=== YOUR TASK ===
Continue the essay below about how Christians in Singapore should treat foreigners, starting right after its last sentence. The data that follows the essay is not part of it.

=== SELECTED EXCERPT ===
====
Written By Adriel Yeo, Singapore
In the month of June last year, I spent the bulk of my time in New York City. It was refreshing to see different types of people and lifestyles that one would not typically find in Singapore. During my stay, there were two incidents that left me thinking about how we should treat the foreigners living in our own country. Both incidents happened when I was taking the subway.
In one of the incidents, I was staring at the map trying to figure out which line to take and where to alight so that I could change to another line (honestly speaking, it’s more complicated than how it sounds). To my pleasant surprise, a lady approached me asking if I needed help. She then showed me the direction that I needed to head towards. Needless to say, I was very grateful. The second incident happened when I was already in the subway. An American who walked out attempted to spit at me but the closing door took the “bullet” and I watched the guy’s phlegm slide slowly down the train door.
In Singapore where I live, the MRT (Mass Rapid Transit) map is by far less complicated and much easier to read. Singaporeans generally have little difficulties finding our way around. However, this may not be the case for a foreigner. Taking this issue one step further, there are plenty of foreigners in our midst and they may experience difficulties adjusting to the cultural differences. There are also those who work for hours under the sun and face certain injustices that are not being addressed. How should Christians respond to these issues?
In 2013, a Population White Paper was published that triggered a nationwide debate. It outlined the government’s plans to increase the population of Singapore to 6.9 million (of which citizens would only form 55 percent) by the year 2030. This news was not well received. But this is not the first time that Singaporeans have complained about issues regarding foreign workers.
====
=== MATERIAL PROVIDED ===
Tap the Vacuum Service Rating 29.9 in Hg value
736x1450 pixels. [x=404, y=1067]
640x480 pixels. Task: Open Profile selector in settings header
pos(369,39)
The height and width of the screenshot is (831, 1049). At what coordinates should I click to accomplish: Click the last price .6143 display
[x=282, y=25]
====
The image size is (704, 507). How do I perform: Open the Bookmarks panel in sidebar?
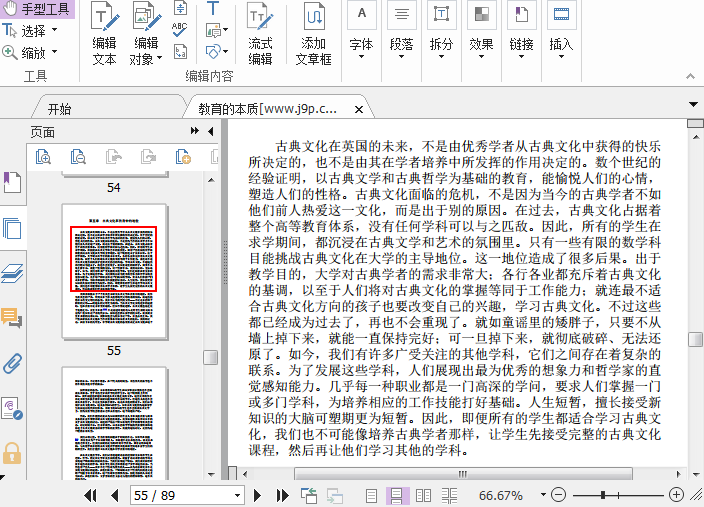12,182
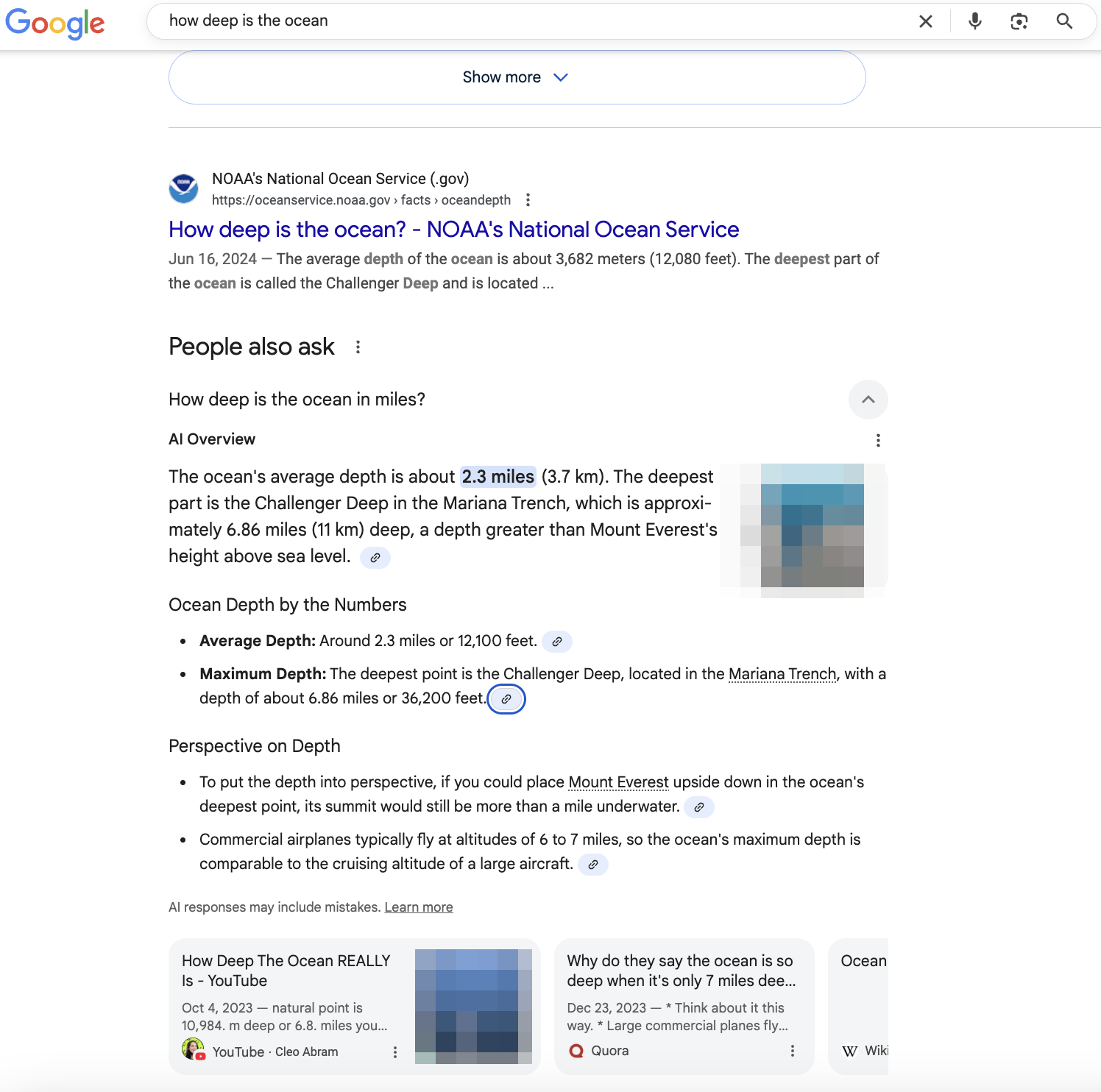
====
=== EXERCISE ANSWER ===
As I recall both of the incidents that I faced in New York City, I wonder whether we are more like the American lady who offered to help me, or the other guy who attempted to spit at me. Do we as Christians show hospitality and grace to the foreigners in our midst? My personal take is that regardless of our opinions on certain policies like the Population White Paper, or the label “foreign worker” or “foreign talent”, we should offer help and extend the grace and compassion that was first extended to us by Christ.
No matter how much we may hate or oppose the idea of a city overpopulated by foreigners (or our university slots being taken up by foreigners), the reality is that some of these people are already in our midst. Many of them are our colleagues or people we see daily, making them our direct neighbors. At the end of the day, the rejection of a policy should not lead us to a rejection of people (or at the very least for this particular scenario). So while some of us may disagree with the government’s plan to drastically increase the population, this should not justify or give us an excuse to treat the foreigners among us with hostility.
Many of us are familiar with the parable of the good Samaritan where the question of “who is my neighbor” was posed to Jesus. I think it is extremely interesting and thought-provoking that the implication of Jesus’ reply was not so much of who our neighbor is but whether or not we are behaving as a neighbor to others. This is certainly a point worth pondering. Are we as Christians, neighbors to the people around us? Or do we treat them with hostility because we never supported the policies that brought them here in the first place?
[Jesus] answered, “‘Love the Lord your God with all your heart and with all your soul and with all your strength and with all your mind’; and, ‘Love your neighbor as yourself’ ” (Luke 10:27 NIV).